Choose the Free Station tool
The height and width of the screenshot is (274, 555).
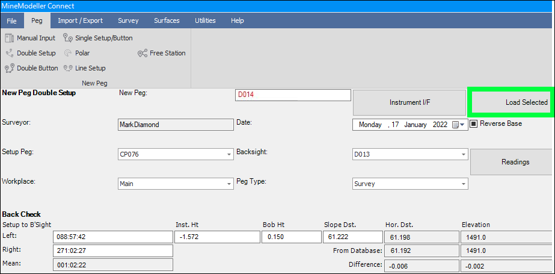click(x=143, y=53)
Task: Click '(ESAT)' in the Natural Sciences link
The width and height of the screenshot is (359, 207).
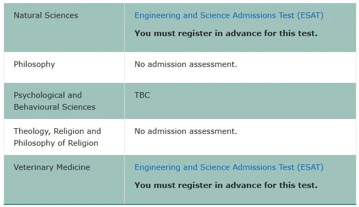Action: coord(309,15)
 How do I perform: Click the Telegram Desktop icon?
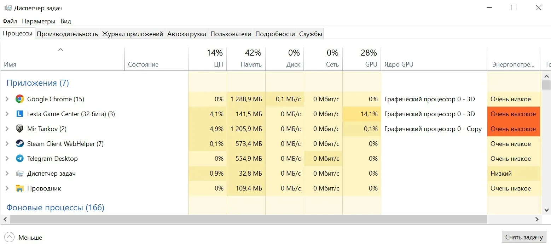[20, 159]
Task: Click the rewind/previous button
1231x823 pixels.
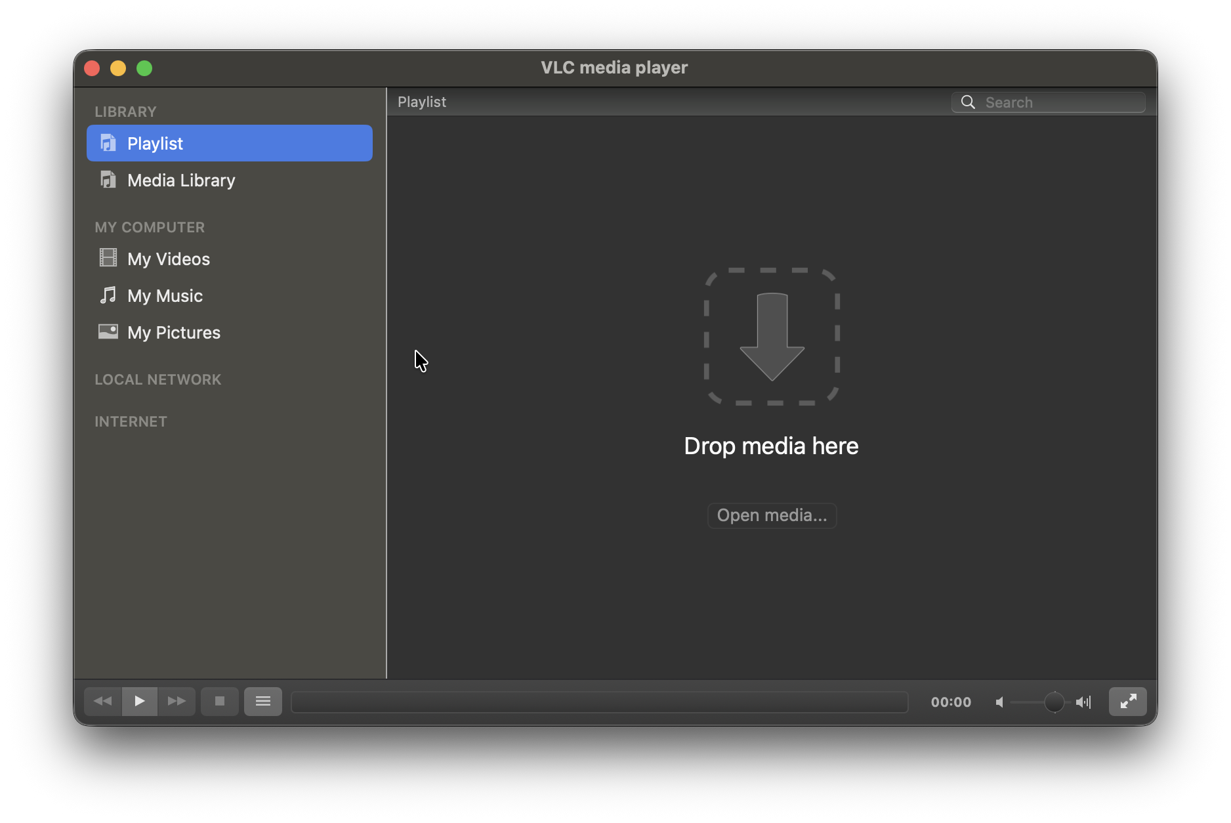Action: tap(103, 702)
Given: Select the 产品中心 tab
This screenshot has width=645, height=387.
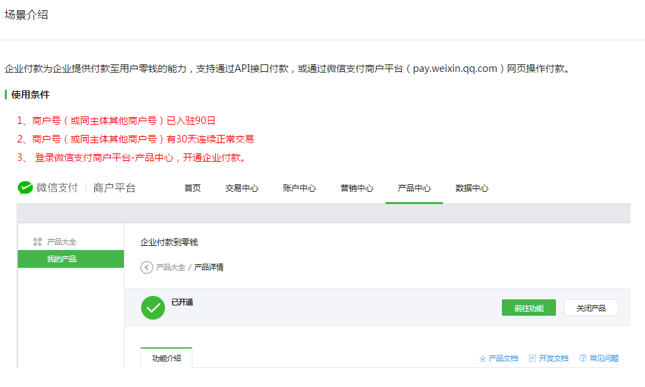Looking at the screenshot, I should [414, 188].
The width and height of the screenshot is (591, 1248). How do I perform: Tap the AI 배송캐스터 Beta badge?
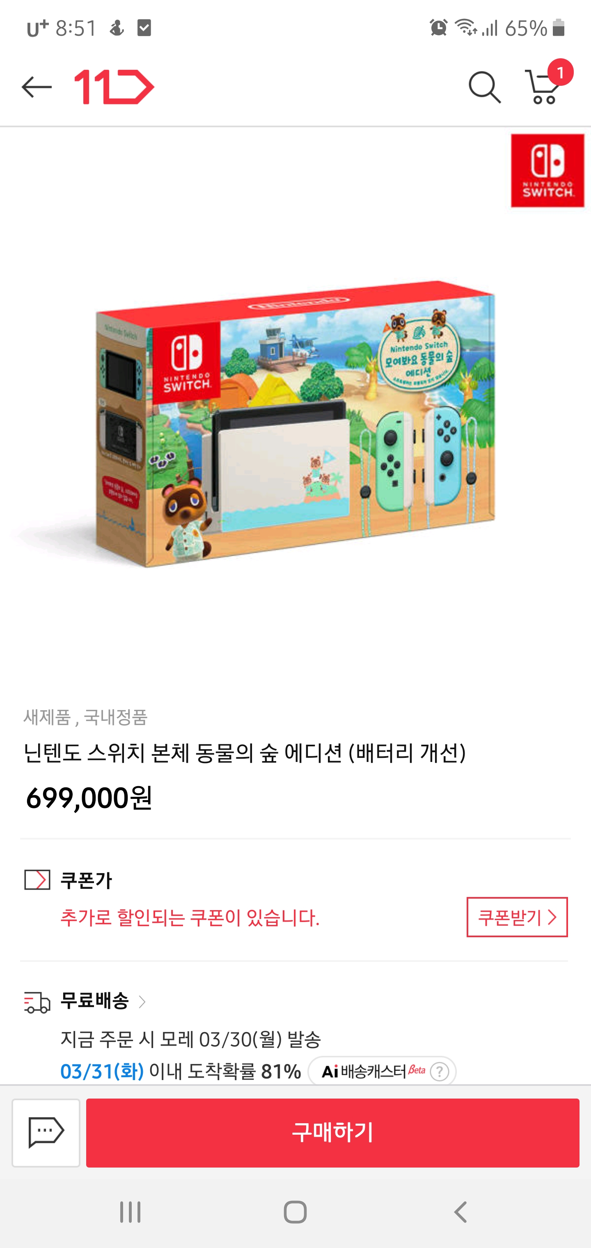382,1071
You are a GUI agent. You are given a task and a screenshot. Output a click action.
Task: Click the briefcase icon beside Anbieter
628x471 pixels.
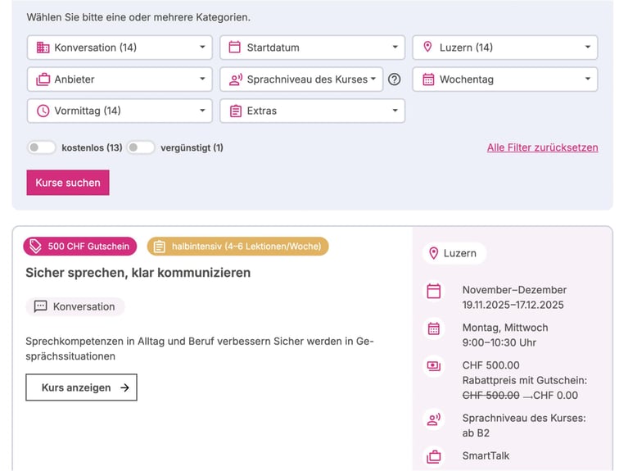pyautogui.click(x=43, y=79)
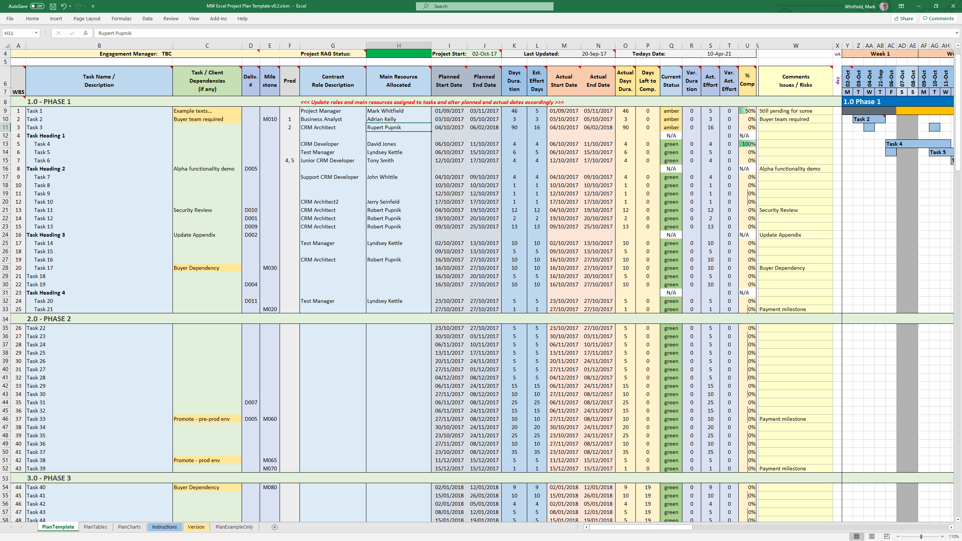The width and height of the screenshot is (962, 541).
Task: Click the Save icon in the toolbar
Action: point(51,6)
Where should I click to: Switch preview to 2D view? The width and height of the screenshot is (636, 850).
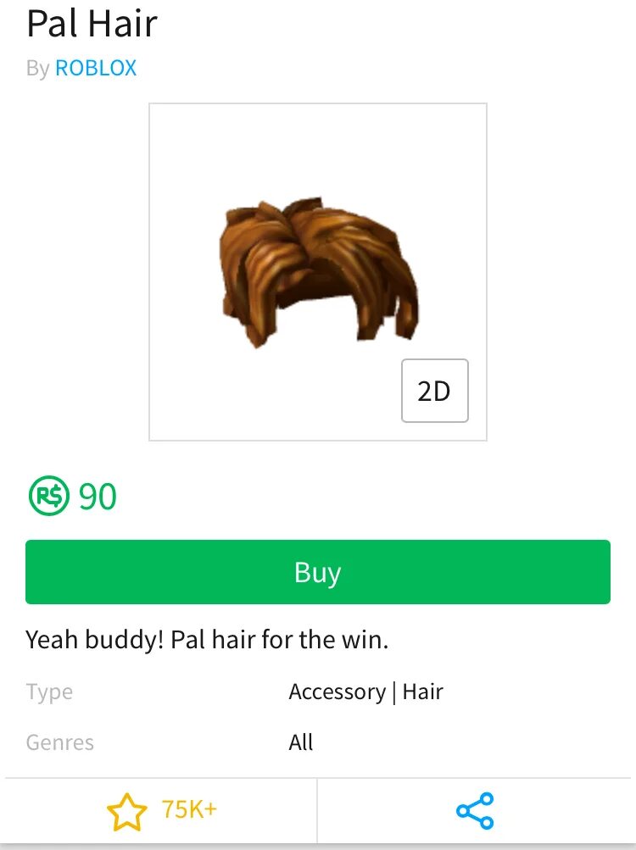pos(435,391)
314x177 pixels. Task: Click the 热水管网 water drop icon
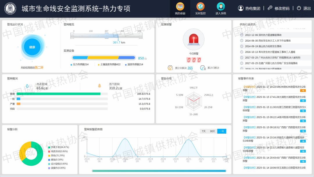27,86
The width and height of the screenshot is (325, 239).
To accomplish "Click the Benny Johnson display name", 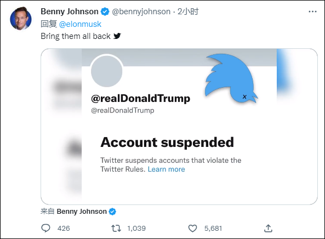I will pyautogui.click(x=70, y=12).
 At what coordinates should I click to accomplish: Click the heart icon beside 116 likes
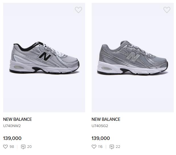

* * *

= Task description =
From the records, copy out each line that includes the string "beside".

= Your solution =
Task: Click the briefcase icon beside Anbieter
 At what coordinates should I click to accomplish: Click the heart icon beside 116 likes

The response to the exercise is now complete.